> [Task details]: Report each line of the records below that contains the word "menu", reproducing every such line in full.

***** Supplied records

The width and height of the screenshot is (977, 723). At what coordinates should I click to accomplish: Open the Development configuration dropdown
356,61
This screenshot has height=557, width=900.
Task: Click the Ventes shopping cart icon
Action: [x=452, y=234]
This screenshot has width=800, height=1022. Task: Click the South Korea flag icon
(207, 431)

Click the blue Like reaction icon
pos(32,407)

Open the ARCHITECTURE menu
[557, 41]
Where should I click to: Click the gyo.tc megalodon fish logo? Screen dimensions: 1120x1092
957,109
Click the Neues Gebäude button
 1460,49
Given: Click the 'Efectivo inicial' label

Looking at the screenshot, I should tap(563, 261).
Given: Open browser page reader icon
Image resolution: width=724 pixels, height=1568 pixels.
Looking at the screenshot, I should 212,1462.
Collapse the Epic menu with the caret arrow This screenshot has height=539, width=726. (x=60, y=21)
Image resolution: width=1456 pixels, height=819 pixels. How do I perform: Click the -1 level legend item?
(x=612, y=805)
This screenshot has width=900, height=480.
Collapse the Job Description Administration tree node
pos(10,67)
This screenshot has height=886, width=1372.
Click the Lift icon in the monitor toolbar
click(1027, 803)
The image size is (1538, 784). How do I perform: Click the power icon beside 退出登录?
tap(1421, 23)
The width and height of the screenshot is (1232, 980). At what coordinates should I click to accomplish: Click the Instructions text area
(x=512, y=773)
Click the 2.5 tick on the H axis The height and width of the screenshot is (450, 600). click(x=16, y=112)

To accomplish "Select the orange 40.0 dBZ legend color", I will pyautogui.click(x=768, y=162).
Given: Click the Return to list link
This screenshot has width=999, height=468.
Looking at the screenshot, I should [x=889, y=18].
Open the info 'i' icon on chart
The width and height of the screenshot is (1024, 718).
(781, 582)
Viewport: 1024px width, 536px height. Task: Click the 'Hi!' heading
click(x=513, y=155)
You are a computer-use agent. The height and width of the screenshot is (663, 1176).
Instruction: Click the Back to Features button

**********

> [Written solution]:
Open the ARCHITECTURE menu
Collapse the Epic menu with the caret arrow This screenshot has height=539, width=726. (x=60, y=21)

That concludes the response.